* [Short problem]
Rewrite the records from their first line through the line containing "point(1033,273)", replacing "Settings" with "Preferences" and keeping everything else the same.

(Item-finding records)
----

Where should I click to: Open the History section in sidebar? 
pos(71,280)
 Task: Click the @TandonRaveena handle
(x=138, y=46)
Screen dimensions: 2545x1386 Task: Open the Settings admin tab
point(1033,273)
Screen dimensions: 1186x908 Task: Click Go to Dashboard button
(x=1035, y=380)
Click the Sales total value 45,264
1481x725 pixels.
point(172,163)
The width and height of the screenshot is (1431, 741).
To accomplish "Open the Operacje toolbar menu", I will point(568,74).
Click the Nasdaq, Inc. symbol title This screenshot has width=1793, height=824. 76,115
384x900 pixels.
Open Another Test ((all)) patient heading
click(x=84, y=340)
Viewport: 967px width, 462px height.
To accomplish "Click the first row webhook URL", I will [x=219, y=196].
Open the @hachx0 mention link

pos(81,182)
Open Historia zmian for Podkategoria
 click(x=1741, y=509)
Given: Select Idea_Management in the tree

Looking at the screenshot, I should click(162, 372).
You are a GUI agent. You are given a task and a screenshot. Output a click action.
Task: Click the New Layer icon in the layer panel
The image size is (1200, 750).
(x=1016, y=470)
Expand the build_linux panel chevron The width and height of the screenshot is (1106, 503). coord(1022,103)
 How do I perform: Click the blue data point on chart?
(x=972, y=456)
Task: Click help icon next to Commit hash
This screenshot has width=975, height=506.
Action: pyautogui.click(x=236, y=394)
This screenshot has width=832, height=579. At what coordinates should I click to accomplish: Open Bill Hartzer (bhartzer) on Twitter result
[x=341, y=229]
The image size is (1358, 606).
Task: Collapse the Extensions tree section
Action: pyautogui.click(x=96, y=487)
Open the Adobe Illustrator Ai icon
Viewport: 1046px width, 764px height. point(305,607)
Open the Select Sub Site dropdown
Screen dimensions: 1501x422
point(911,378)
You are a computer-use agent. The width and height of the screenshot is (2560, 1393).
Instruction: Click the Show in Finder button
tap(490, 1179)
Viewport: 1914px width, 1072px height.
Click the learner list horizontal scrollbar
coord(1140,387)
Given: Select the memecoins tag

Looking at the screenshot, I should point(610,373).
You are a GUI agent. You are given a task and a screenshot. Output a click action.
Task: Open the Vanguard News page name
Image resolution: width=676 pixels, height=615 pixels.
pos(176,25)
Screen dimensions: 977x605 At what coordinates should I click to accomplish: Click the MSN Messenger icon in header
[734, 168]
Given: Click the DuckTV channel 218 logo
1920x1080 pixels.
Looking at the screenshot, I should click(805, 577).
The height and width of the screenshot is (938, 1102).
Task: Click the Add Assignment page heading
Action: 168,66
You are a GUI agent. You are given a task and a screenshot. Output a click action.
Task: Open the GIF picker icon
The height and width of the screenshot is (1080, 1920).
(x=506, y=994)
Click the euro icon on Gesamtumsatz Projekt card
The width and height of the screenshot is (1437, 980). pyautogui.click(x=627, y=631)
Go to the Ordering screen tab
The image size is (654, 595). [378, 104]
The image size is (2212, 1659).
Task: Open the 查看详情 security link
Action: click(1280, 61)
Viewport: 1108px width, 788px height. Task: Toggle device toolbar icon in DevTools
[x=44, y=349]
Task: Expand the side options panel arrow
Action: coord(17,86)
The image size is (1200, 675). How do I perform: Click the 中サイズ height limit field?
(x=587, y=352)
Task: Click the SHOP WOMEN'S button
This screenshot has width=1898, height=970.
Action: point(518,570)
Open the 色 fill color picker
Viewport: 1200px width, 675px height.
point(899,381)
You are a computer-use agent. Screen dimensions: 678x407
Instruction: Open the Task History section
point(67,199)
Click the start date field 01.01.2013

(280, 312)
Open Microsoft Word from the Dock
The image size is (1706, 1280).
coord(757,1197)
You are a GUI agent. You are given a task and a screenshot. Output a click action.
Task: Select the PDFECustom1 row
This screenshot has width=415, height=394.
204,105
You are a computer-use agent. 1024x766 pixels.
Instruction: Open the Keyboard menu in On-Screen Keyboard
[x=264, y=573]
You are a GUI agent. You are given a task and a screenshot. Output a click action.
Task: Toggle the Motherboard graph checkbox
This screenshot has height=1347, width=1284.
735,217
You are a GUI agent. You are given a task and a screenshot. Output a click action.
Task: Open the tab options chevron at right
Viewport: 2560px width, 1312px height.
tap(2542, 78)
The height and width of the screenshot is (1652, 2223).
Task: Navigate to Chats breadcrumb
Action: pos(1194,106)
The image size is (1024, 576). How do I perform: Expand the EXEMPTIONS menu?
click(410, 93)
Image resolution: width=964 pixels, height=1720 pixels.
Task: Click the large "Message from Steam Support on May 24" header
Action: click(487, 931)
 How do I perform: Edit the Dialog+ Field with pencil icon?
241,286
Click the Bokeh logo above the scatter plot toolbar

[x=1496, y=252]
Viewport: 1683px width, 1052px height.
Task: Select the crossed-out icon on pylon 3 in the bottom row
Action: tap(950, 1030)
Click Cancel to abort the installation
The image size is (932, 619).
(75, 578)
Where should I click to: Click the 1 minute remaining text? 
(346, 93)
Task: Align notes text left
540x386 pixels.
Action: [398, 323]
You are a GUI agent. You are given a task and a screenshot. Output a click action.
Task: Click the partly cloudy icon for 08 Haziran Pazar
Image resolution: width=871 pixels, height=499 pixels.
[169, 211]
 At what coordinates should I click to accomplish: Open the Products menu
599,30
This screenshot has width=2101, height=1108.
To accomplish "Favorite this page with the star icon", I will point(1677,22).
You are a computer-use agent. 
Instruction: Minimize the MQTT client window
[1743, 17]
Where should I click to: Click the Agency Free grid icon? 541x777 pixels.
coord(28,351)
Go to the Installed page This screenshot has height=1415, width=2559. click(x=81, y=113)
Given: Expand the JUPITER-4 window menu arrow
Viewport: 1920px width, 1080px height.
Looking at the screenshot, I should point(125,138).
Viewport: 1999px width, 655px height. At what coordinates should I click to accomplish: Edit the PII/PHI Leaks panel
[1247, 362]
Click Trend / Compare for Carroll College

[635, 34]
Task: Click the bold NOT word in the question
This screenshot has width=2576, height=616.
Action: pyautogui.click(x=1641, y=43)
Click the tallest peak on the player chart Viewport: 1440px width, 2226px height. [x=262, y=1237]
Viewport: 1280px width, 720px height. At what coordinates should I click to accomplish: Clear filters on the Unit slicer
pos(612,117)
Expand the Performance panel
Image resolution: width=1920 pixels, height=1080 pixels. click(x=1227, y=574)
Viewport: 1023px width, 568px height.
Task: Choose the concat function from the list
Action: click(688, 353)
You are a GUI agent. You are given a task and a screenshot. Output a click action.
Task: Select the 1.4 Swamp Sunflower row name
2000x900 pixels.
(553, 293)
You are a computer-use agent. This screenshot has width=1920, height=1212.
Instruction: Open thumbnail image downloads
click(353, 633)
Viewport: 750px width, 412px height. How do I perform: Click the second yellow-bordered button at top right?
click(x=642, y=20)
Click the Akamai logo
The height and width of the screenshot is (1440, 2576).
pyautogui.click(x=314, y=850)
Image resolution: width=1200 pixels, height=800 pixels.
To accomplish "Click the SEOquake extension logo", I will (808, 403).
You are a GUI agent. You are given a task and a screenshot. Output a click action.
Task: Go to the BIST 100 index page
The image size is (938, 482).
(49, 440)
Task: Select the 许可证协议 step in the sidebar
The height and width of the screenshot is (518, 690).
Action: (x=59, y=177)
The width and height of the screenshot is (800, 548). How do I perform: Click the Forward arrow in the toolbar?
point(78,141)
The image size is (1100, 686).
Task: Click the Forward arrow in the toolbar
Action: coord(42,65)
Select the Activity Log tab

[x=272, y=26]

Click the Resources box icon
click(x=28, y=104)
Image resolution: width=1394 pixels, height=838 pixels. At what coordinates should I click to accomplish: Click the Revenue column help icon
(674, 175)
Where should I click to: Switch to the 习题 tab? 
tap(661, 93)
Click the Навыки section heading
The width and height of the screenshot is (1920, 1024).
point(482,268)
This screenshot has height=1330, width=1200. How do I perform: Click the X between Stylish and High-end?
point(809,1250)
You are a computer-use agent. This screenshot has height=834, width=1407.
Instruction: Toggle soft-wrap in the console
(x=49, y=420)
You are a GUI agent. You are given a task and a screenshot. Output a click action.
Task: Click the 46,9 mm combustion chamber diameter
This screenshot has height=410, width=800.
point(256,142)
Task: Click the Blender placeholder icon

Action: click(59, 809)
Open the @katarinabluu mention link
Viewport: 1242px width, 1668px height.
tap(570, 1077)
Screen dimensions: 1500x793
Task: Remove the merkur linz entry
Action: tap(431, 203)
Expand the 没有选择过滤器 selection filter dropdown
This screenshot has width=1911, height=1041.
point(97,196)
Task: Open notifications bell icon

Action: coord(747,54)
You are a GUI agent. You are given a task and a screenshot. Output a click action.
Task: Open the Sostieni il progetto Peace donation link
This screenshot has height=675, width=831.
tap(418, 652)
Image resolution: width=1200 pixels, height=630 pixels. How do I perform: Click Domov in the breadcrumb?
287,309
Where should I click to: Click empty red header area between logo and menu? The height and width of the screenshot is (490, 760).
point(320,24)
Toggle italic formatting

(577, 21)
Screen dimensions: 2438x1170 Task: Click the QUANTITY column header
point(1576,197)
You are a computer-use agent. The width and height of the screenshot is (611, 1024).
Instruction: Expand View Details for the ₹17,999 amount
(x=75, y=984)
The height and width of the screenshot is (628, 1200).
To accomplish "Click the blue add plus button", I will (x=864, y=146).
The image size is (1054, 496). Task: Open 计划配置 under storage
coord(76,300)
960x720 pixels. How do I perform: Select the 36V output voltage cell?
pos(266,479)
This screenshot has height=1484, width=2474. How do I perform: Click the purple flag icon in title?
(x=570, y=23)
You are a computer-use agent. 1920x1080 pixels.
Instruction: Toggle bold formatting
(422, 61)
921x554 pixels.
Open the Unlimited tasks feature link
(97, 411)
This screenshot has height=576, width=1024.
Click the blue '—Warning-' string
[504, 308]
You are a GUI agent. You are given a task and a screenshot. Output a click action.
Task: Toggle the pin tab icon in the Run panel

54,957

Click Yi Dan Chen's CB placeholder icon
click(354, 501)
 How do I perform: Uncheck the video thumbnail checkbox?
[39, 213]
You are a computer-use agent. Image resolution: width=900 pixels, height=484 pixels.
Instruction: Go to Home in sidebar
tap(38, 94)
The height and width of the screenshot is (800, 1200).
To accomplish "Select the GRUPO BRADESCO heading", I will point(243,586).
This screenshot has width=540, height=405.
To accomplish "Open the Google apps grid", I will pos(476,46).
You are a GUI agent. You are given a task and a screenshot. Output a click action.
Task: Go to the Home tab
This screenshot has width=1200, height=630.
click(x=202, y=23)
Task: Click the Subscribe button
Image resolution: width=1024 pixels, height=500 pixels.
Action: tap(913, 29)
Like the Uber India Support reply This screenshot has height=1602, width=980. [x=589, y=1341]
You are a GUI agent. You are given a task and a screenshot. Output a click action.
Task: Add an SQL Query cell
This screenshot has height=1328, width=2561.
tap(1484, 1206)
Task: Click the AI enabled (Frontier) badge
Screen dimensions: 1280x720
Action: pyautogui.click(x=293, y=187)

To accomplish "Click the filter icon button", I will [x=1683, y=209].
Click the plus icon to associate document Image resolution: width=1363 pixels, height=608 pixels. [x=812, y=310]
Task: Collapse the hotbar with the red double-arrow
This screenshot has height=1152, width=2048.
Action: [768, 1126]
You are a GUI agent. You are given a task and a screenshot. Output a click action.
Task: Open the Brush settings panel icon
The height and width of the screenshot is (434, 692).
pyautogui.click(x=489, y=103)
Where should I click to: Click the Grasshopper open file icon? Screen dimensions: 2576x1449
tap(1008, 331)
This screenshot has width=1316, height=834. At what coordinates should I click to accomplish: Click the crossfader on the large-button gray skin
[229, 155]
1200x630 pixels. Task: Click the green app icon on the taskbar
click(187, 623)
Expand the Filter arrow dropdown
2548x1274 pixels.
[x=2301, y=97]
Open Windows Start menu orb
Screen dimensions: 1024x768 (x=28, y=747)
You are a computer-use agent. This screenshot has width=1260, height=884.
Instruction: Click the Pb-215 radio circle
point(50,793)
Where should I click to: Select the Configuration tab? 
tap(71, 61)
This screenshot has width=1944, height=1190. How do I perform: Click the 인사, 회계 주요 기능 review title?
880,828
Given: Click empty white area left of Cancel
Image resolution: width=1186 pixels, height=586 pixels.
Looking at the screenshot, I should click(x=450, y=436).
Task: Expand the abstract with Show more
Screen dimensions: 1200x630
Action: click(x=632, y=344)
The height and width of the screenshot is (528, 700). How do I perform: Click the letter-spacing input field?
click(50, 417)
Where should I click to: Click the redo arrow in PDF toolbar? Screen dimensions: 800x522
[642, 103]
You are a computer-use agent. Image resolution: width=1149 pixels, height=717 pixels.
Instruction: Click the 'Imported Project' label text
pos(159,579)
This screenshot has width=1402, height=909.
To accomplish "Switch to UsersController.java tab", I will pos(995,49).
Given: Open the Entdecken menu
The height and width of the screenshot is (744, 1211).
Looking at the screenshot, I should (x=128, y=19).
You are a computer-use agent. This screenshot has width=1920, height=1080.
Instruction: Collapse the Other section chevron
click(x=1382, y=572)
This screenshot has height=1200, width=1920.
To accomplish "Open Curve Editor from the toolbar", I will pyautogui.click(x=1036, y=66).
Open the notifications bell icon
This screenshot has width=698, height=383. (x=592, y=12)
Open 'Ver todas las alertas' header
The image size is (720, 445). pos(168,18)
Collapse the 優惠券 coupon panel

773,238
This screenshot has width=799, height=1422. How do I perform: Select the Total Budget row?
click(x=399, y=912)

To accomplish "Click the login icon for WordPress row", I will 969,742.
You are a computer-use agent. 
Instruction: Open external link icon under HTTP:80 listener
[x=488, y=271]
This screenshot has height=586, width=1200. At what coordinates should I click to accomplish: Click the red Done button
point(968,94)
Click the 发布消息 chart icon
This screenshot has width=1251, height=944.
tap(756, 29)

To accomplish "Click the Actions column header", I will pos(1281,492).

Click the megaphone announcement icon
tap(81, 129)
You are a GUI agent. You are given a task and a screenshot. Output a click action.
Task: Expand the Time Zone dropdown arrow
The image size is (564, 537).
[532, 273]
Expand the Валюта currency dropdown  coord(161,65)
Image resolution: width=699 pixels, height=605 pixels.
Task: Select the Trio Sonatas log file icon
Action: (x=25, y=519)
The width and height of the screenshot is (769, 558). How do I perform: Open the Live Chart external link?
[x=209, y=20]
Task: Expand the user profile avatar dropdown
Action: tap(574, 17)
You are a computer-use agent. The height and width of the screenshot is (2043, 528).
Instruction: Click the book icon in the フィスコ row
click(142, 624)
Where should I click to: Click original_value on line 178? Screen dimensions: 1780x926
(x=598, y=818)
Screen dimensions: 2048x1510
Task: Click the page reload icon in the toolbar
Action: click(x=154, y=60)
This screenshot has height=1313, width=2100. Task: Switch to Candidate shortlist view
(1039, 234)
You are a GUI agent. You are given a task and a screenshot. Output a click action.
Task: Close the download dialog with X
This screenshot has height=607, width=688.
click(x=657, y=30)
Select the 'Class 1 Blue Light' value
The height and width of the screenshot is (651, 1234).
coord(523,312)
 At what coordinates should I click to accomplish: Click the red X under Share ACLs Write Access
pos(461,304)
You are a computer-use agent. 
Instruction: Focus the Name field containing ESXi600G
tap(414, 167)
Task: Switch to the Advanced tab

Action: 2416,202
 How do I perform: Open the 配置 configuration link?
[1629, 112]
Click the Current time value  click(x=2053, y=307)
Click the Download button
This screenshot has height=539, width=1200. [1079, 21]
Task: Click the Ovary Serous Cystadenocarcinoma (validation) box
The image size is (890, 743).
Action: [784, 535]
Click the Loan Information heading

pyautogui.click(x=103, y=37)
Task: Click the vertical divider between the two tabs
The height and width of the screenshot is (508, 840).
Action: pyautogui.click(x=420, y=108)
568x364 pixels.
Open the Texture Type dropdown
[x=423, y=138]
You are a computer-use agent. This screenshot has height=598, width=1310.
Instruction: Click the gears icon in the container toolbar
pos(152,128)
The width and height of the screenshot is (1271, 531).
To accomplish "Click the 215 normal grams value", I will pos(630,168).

----

* [Output]
Where should I click to: Open the History section in sidebar? 
pos(71,280)
 Task: Click the @TandonRaveena handle
(x=138, y=46)
Screen dimensions: 2545x1386 Task: Open the Preferences admin tab
point(1033,273)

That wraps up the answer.